Essential Duties and Responsibilities:
- Design and conduct lab-based analytical characterization testing and the development of related test methods using techniques such as Liquid Chromatography;
- Support development of, and execution of, test method development and validation by conducting in vitro tests;
- Develop methods for analyzing and optimizing the release kinetics of various therapeutics from the product;
- Perform testing and report the resulting data on both raw material components and final manufactured product using different analytical techniques and instrumentation;
- Design studies to develop the most appropriate analytical tests to ensure compliance to product specifications documented within the RevBio Quality Management System (QMS);
- Review and curate the data from prior studies to isolate and identify trends and develop scientific justification for the use data to advance the understanding of this technology;
- Develop test protocols that are consistent with applicable international and domestic test standards;
- Develop, write, and review test methods and SOPs;
- Assist in troubleshooting the test methods and equipment as needed and ensure the calibration of analytical instrumentation on a scheduled basis;
- Ensure the completion of proper documentation to comply with RevBio's QMS requirements which include, but are not limited to, assisting with the issuance of corrective actions, preventative actions (CAPAs), non-conformities, and other lot release documents pertaining to analytical tests;
- Think creatively, problem solve, develop innovative solutions based on sound engineering skills and statistical analyses; and
- Perform other tasks as may be required from time to time.
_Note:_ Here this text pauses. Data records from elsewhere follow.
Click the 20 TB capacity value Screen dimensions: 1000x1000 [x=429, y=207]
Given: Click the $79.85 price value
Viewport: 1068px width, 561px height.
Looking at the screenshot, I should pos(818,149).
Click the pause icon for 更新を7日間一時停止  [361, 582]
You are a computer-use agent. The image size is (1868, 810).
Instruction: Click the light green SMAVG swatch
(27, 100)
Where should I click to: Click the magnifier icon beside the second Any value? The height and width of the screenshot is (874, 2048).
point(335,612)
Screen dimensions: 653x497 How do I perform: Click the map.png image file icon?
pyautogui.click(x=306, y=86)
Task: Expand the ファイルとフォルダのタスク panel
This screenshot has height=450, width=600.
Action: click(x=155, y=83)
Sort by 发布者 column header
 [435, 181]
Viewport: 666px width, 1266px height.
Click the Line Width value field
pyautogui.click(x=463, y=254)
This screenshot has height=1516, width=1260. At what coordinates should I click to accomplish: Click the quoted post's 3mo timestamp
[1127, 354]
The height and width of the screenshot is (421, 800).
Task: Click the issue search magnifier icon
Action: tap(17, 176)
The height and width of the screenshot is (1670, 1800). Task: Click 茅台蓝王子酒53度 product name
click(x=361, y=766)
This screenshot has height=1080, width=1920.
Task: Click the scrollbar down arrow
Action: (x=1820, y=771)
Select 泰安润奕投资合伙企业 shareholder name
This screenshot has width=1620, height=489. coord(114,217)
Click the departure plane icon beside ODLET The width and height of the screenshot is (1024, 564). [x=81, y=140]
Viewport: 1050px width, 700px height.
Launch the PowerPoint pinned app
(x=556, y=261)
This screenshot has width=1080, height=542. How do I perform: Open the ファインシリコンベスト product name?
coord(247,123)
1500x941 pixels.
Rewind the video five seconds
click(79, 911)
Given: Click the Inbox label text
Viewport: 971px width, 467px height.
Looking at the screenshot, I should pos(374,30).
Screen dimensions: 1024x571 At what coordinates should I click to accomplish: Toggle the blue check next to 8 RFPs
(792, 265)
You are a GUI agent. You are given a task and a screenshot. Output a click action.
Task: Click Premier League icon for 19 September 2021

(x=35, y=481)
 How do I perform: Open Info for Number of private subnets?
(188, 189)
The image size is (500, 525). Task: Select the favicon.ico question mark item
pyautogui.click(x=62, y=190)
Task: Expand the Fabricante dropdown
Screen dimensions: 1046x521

Specialized Knowledge and Skills:
- The ability to work in a multi-disciplinary team environment;
- The ability to support project timelines independently or within a project team;
- The ability to develop and perform product testing, including, but not limited to, chemical, physical, and material characterization testing;
- The internal motivation and ability to assist driving a project to completion;
- The ability to gain support from various resources both within and outside the company;
- The ability to communicate effectively the status of a project (or projects);
- The ability and willingness to receive direction for all facets of management as it relates to Compliance Regulations (i.e., FDA 21 CFR Parts 58 and 820 and ISO 13485); and
- The willingness to assist in all necessary areas in order to achieve overall success.
Qualifications:
- Degree in Sciences or Engineering (Chemistry, Biomedical Engineering, or Biochemistry);
- Bachelor's Degree with 2-4 years of experience, or Master's Degree with 1-3 years of experience in medical device, pharmaceutical, or biotechnology is preferred;
- Experience with drug delivery development, drug release kinetics, and pharmacokinetics is preferred;
- Wet lab experience is a must with general physical, thermal, and moisture characterization knowledge;
- Experience with HPLC-UV-MS is a must; and other analytical techniques such as NMR, FTIR, SEM is highly preferred;
- Experience with characterization and analysis of crystalline phase using XRD or other such techniques is highly preferred.
- A demonstrated attention to detail;
- Proficient in verbal and written communication;
- Authorized to work in the US; and
- A demonstrated proficiency in understanding and applying design controls and their development.